Superman Lost réfléchit donc au rôle de Superman. Scénariste engagé, Christopher Priest aime à intégrer la géopolitique dans ses récits. La ligue de justice évite une guerre entre la Chine et les États-Unis puis, par un voyage dans l’espace, le scénariste présente un monde libertarien où chaque communauté locale s’organise par la démocratie directe. Hélas, je ne l’ai compris qu’au chapitre cinq. Il n’y a pas de camps du bien ou du mal mais des groupes aux intérêts divergents. Les plus faibles, les Zélotes, ne vivent qu’à travers un réseau de communication et croient à des théories sans se fier à la science. En parallèle, l’environnement est en crise car le soleil se meurt. Cependant, les dirigeants refusent toute action collective ou l’aide de Superman. Ils laissent chacun libre de ses actes même s’ils sont contraires à leurs intérêts. Comme dans Arca, les riches dans les profondeurs de la planète (l’État profond ?) ont trouvé une solution de repli. Le scénariste dénonce les républicains soutenant Trump qui refusent d’agir contre le réchauffement climatique. Même si cela ralentit son retour, Superman s’oppose à cet égoïsme en défendant le collectif en particulier les plus faibles. Luthor qualifie Superman d’antimessie car il pourrait agir mais refuse à le faire sans le consentement du peuple. D’ailleurs, il ne pense qu’à revenir au plus vite pour respecter la promesse faite à Lois. Au contraire, dans une vision égoïste de l’amour, un autre personnage est dans une relation exclusive centrée sur ses désirs. J’ai l’impression que le scénariste veut se confronter à Tom King. Il propose une relecture d’un super-héros et on croise d’autres personnages de DC : une Green Lantern, Adam Strange et Supergirl. Cependant, la structure manque de rigueur et je n’ai pour l’instant pas compris le rôle des citations disséminées à chaque épisode. 

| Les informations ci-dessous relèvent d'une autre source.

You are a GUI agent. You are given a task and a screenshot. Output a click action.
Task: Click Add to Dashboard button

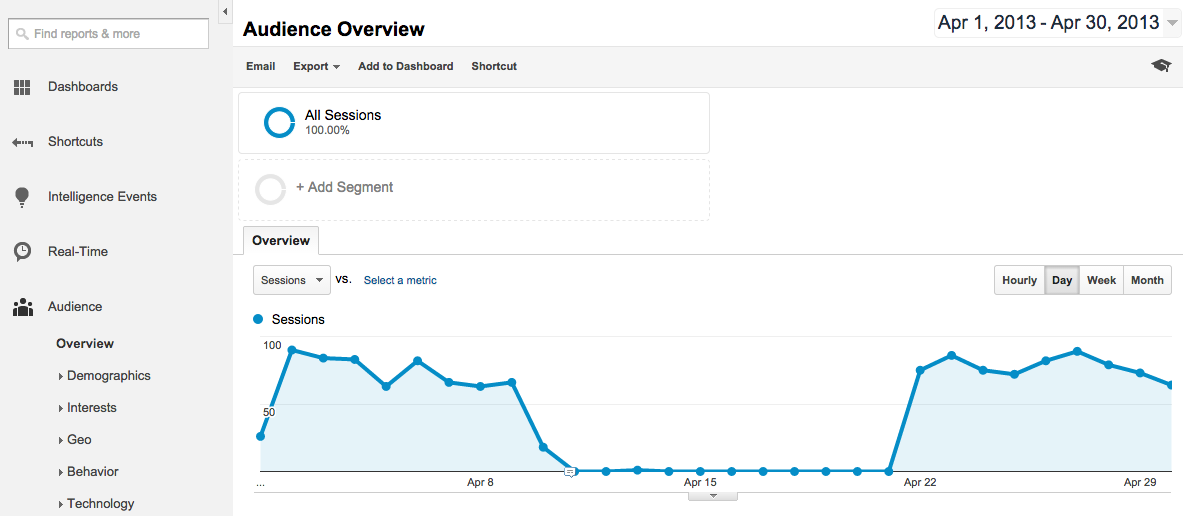click(405, 66)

Priest retrouve le dessinateur avec qui il a travaillé sur Deathstroke de 2016 à 2019. Carlo Paguylan a un style classique mais il sait avec talent rendre les différents peuples et les espaces planétaires. Les doubles-pages sont magnifiques et iconiques. A partir de l’épisode sept, des futurs alternatifs apparaissent avec des dessinateurs différents. En dehors de laisser plus de temps à Paguylan, je ne vois pas l’intérêt de changer de dessinateur. Lee Weeks pourrait paraître plus frustre mais son dessin a un aspect mat très agréable. Il donne beaucoup de majesté à chaque action. Pourtant, on lui confie un Superman en décadence et il arrive à transmettre le pathétique de la situation sans tomber dans la vulgarité. En revanche, je ne saurais dire quelles pages a réalisé Will Conrad tant son style se fond dans celui de Paguylan. Réalisant une grande partie de l’épisode, Dan Jurgens a un style typique des années 80. 

Alors, convaincus ?

Superman Lost a un style visuel très réussi et un scénario très riche. La mini-série se pose une question politique et mystique : que se passerait-il si le sauveur arrivait dans un monde libertarien ? J’ai néanmoins parfois eu du mal à suivre. La fin digne d’Interstellar de Christopher Nolan peut surprendre. Je pense également à Far Sector qui proposait un univers tout aussi beau et dense intellectuellement mais compliqué à rentrer.